The way we each feel gratitude is different.
For many of us, it is the miracle of waking up every day or the feeling you feel every time you whisper “thank you” to God for all that is in your life. It’s the beauty you find in every moment, great and small, in your life.
But why is it so important to practice gratitude?
- According to positive psychology, gratitude is one of the important factors that lead us to happiness.
Research has shown that people who are grateful are happier, more optimistic, more energetic, and experience more positive emotions than those who have not cultivated a sense of gratitude within themselves. The man who enjoys his life sees it with another eye. He enjoys the gifts of his life and sees difficulties as opportunities and lessons. He gets used to seeing the positive side of life.

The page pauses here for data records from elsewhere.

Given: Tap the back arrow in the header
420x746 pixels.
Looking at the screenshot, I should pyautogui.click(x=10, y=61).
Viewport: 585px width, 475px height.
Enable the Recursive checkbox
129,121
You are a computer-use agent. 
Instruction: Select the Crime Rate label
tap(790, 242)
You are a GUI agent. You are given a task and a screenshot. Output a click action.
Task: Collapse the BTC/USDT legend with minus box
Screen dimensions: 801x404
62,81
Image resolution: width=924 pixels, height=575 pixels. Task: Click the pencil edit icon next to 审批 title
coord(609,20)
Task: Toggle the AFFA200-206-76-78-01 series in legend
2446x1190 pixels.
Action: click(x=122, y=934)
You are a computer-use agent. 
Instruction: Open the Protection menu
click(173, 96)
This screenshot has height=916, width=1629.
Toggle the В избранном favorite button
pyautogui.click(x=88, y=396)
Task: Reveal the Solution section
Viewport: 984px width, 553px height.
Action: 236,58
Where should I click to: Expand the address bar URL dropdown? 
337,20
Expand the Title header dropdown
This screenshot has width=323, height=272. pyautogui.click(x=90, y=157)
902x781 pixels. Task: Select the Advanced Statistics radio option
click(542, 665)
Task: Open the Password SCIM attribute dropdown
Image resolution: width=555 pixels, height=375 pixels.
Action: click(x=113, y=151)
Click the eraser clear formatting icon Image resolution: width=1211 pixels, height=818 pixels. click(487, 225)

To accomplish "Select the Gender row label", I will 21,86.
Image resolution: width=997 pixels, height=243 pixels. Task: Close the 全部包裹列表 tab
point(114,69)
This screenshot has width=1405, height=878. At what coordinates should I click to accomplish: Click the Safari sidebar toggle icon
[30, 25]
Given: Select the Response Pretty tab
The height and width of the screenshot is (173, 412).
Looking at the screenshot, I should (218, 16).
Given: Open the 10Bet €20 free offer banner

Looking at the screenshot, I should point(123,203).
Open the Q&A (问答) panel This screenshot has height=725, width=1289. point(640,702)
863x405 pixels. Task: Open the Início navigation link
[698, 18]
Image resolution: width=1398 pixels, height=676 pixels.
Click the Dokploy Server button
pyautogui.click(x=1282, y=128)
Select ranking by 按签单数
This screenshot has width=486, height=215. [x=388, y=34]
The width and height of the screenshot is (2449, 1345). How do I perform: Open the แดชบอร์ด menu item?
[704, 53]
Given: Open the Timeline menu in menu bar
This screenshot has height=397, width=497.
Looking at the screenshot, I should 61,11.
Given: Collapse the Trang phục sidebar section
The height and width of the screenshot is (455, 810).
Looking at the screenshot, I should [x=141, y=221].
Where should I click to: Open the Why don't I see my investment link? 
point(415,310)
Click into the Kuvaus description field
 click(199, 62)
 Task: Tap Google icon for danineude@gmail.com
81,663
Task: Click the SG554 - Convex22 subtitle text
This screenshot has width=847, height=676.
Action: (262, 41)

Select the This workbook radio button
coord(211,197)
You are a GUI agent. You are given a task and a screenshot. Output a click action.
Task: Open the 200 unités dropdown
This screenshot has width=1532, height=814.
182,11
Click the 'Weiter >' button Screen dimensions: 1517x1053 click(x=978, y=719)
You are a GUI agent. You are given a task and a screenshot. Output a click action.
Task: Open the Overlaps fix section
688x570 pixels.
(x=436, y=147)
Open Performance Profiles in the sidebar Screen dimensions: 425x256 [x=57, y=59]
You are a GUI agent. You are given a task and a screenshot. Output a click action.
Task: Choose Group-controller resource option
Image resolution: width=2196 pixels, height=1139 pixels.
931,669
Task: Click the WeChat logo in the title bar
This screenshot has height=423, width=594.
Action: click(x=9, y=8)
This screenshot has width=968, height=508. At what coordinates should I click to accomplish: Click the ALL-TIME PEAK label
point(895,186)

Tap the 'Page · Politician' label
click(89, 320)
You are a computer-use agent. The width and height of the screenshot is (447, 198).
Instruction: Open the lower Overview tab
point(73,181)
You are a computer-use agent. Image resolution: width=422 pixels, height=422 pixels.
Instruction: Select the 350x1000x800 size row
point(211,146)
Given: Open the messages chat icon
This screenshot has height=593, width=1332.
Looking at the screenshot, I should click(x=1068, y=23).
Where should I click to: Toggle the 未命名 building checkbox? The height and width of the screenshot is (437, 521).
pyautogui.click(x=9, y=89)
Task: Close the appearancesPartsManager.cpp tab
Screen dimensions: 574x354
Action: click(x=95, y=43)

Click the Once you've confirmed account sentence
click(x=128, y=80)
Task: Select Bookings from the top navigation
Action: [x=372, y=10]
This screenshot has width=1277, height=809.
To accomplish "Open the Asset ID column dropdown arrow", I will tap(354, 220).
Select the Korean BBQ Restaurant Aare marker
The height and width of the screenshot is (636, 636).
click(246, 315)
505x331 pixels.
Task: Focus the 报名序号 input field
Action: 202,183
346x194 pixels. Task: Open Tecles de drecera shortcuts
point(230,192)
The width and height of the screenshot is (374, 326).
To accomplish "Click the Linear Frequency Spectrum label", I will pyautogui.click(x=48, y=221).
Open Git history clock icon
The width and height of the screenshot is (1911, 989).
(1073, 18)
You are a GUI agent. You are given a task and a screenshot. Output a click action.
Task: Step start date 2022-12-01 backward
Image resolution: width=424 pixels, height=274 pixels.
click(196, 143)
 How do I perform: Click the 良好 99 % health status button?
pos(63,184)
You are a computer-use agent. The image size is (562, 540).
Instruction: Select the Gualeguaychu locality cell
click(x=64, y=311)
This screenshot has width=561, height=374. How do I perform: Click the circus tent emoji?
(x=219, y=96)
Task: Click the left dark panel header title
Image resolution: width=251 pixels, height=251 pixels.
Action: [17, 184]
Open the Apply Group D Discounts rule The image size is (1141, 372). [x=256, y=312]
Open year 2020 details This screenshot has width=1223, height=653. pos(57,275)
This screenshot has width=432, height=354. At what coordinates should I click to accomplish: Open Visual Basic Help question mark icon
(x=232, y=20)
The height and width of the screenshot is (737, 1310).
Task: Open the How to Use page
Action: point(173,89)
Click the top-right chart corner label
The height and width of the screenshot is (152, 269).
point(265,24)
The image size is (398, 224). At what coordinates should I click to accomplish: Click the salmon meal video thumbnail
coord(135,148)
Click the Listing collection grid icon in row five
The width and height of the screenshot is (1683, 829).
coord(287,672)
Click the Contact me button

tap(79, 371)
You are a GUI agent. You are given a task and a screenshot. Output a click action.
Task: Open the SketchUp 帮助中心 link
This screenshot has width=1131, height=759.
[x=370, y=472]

- Gratitude moves us to the present.
It helps us focus on what we have right now and helps us appreciate it. We thus avoid the trap of asking for what we do not have, comparing ourselves with others, and consequently becoming unhappy with feeling jealousy or envy or falling into the trap of “I would be happy if I had… or if I could…” No, if you have not lived through serious traumatic events, such as a war or rape, your happiness does not depend as much as you think on the external conditions of your life. It depends on how you see your life.
- Gratitude improves health.
Studies have shown that people who are grateful have lower stress, less anxiety, less chance of getting depressed or becoming neurotic. In fact, they tend to manage stressors and traumas more effectively.
- Expressing gratitude improves human relationships.
People who feel gratitude and express it tend to help others to reciprocate acts of kindness, and to be less materialistic. People who value their family and friends treat them better and develop closer bonds with family and friends.
- Expressing gratitude in times of hardship, chronic illness or loss helps people adapt and cope more effectively.
Although it sounds unlikely, research has shown that in very difficult times, expressing gratitude is perhaps the best we can do to cope.
For all of the above, it is important to feel grateful especially during this difficult time in the last few weeks. Perhaps this is how we can cope with the feeling of confinement but also the feeling of fear, loneliness, and possible illness. Maybe this is how we start to treat our people with more love and kindness, to become less critical of those around us.
Will you tell me, of course, how easy it is to be grateful especially now with all that we hear every day, with deaths rising dramatically in our city, threatened by the economic crisis?
Sure, it’s not an easy thing, but it can be learned. Gratitude requires daily practice but its rewards are many. Let’s start with a simple exercise. Let us note three different things every night that we are grateful for. In the beginning, it will be difficult. But the continuation can be a real surprise.